■ **EXERCISE INSTRUCTIONS**
Your reply should hold the line containing "Task: Click the Aa tile in the preview" and every later line of the records, reproduced exactly, and no other lines.
**********
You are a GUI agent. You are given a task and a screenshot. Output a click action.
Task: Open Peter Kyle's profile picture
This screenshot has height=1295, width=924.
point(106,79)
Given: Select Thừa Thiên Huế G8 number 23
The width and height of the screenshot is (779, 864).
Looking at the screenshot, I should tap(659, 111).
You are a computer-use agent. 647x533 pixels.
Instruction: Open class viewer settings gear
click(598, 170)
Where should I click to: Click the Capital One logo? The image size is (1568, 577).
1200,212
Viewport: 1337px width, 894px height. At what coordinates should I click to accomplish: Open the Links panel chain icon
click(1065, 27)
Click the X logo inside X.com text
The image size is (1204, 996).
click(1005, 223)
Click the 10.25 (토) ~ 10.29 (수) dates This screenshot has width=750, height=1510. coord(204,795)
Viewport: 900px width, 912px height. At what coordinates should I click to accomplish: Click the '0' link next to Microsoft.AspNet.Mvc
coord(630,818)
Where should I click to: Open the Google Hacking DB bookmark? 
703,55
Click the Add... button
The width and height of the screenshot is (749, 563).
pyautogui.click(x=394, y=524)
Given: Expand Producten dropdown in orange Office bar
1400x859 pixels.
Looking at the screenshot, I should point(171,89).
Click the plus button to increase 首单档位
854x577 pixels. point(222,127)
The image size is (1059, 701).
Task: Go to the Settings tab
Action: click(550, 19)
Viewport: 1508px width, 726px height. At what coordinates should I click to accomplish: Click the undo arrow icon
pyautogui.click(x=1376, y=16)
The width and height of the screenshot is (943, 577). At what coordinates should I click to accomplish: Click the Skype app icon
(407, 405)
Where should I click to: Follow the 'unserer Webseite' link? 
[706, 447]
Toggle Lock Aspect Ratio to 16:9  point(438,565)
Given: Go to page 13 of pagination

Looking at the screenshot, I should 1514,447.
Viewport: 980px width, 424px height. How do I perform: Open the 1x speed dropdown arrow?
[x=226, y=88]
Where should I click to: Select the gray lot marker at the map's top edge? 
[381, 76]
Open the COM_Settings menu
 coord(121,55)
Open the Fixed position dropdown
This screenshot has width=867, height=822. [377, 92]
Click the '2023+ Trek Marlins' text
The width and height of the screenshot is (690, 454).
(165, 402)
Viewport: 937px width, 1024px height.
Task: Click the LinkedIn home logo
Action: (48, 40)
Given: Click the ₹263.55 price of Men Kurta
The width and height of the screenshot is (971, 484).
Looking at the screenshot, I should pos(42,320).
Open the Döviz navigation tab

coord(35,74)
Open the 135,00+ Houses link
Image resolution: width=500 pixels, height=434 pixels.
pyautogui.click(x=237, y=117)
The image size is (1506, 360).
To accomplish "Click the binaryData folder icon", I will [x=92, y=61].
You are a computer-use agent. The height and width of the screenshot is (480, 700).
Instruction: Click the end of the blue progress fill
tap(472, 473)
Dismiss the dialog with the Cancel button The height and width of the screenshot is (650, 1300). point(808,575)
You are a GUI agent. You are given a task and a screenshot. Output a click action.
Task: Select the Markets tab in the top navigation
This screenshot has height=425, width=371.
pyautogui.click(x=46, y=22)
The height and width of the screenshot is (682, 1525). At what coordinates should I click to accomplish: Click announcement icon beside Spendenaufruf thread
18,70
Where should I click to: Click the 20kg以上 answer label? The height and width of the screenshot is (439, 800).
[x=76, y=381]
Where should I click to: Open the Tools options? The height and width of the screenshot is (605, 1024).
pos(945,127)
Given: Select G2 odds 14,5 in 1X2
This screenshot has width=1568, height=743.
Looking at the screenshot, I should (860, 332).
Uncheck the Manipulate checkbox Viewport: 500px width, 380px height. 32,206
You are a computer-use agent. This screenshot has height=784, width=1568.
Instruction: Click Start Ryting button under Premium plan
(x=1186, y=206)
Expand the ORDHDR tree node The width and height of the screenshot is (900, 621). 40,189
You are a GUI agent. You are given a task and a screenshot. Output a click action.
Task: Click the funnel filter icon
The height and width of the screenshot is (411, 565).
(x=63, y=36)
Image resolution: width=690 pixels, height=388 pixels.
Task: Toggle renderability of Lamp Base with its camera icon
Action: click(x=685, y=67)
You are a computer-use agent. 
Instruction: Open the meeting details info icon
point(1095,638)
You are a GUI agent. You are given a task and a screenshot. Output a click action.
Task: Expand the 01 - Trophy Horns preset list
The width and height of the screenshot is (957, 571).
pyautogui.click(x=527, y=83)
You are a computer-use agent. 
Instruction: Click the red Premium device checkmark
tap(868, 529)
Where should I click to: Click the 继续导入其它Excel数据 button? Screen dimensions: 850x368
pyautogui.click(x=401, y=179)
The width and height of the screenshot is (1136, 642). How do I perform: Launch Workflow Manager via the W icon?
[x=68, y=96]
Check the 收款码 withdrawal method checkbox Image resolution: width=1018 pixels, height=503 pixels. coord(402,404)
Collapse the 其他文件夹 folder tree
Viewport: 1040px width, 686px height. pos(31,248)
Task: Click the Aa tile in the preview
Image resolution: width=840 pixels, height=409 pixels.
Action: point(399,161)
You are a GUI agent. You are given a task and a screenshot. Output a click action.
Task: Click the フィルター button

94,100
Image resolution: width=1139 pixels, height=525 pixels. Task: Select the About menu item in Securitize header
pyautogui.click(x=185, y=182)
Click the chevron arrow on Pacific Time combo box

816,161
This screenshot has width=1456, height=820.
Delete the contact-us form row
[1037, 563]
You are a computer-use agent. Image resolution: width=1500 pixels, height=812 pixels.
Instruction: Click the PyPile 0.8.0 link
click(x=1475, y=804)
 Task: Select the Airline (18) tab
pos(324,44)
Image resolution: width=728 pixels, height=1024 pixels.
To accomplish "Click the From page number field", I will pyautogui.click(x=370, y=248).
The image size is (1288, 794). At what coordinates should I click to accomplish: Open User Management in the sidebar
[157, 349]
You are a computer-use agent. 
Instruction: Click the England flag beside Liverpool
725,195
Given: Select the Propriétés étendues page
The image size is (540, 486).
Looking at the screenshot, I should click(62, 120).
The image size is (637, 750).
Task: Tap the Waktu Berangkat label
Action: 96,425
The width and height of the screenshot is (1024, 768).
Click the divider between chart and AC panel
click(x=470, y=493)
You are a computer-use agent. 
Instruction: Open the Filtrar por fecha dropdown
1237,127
**********
■ **SOLUTION**
Task: Click the Aa tile in the preview
Image resolution: width=840 pixels, height=409 pixels.
Action: point(399,161)
You are a GUI agent. You are given a task and a screenshot. Output a click action.
Task: Click the フィルター button

94,100
Image resolution: width=1139 pixels, height=525 pixels. Task: Select the About menu item in Securitize header
pyautogui.click(x=185, y=182)
Click the chevron arrow on Pacific Time combo box

816,161
This screenshot has width=1456, height=820.
Delete the contact-us form row
[1037, 563]
You are a computer-use agent. Image resolution: width=1500 pixels, height=812 pixels.
Instruction: Click the PyPile 0.8.0 link
click(x=1475, y=804)
 Task: Select the Airline (18) tab
pos(324,44)
Image resolution: width=728 pixels, height=1024 pixels.
To accomplish "Click the From page number field", I will pyautogui.click(x=370, y=248).
The image size is (1288, 794). At what coordinates should I click to accomplish: Open User Management in the sidebar
[157, 349]
You are a computer-use agent. 
Instruction: Click the England flag beside Liverpool
725,195
Given: Select the Propriétés étendues page
The image size is (540, 486).
Looking at the screenshot, I should click(62, 120).
The image size is (637, 750).
Task: Tap the Waktu Berangkat label
Action: 96,425
The width and height of the screenshot is (1024, 768).
Click the divider between chart and AC panel
click(x=470, y=493)
You are a computer-use agent. 
Instruction: Open the Filtrar por fecha dropdown
1237,127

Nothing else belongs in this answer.